• _Task_
The listing that follows must be given again in full and exactly.

• _Records for this task_

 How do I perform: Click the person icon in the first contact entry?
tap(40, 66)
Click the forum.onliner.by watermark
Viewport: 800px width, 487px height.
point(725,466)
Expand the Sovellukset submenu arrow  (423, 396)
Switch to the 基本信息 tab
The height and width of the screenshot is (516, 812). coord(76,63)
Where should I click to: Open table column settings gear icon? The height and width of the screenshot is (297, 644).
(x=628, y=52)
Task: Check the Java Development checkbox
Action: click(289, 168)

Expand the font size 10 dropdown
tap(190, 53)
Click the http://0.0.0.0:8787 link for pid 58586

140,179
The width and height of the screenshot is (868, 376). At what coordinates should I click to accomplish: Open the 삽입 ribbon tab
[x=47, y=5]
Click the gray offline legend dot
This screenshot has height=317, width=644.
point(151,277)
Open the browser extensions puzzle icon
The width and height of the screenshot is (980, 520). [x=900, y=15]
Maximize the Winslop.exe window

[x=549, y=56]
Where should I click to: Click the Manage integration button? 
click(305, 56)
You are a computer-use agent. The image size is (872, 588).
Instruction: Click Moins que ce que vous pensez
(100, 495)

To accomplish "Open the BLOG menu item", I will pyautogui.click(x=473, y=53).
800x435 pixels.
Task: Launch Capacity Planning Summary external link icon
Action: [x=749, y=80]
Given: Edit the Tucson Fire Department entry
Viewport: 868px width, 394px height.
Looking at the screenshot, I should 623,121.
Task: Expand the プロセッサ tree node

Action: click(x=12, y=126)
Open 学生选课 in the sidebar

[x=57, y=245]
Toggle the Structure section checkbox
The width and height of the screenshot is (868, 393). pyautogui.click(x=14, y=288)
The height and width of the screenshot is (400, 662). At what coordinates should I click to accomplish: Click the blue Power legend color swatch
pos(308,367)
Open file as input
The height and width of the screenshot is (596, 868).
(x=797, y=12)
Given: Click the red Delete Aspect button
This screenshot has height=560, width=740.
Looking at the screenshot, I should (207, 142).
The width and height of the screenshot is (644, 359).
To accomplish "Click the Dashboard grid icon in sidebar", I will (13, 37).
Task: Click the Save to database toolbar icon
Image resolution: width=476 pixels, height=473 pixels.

• _Task response_
 How do I perform: Click the person icon in the first contact entry?
tap(40, 66)
Click the forum.onliner.by watermark
Viewport: 800px width, 487px height.
point(725,466)
Expand the Sovellukset submenu arrow  (423, 396)
Switch to the 基本信息 tab
The height and width of the screenshot is (516, 812). coord(76,63)
Where should I click to: Open table column settings gear icon? The height and width of the screenshot is (297, 644).
(x=628, y=52)
Task: Check the Java Development checkbox
Action: click(289, 168)

Expand the font size 10 dropdown
tap(190, 53)
Click the http://0.0.0.0:8787 link for pid 58586

140,179
The width and height of the screenshot is (868, 376). At what coordinates should I click to accomplish: Open the 삽입 ribbon tab
[x=47, y=5]
Click the gray offline legend dot
This screenshot has height=317, width=644.
point(151,277)
Open the browser extensions puzzle icon
The width and height of the screenshot is (980, 520). [x=900, y=15]
Maximize the Winslop.exe window

[x=549, y=56]
Where should I click to: Click the Manage integration button? 
click(305, 56)
You are a computer-use agent. The image size is (872, 588).
Instruction: Click Moins que ce que vous pensez
(100, 495)

To accomplish "Open the BLOG menu item", I will pyautogui.click(x=473, y=53).
800x435 pixels.
Task: Launch Capacity Planning Summary external link icon
Action: [x=749, y=80]
Given: Edit the Tucson Fire Department entry
Viewport: 868px width, 394px height.
Looking at the screenshot, I should 623,121.
Task: Expand the プロセッサ tree node

Action: click(x=12, y=126)
Open 学生选课 in the sidebar

[x=57, y=245]
Toggle the Structure section checkbox
The width and height of the screenshot is (868, 393). pyautogui.click(x=14, y=288)
The height and width of the screenshot is (400, 662). At what coordinates should I click to accomplish: Click the blue Power legend color swatch
pos(308,367)
Open file as input
The height and width of the screenshot is (596, 868).
(x=797, y=12)
Given: Click the red Delete Aspect button
This screenshot has height=560, width=740.
Looking at the screenshot, I should (207, 142).
The width and height of the screenshot is (644, 359).
To accomplish "Click the Dashboard grid icon in sidebar", I will (13, 37).
Task: Click the Save to database toolbar icon
Image resolution: width=476 pixels, height=473 pixels.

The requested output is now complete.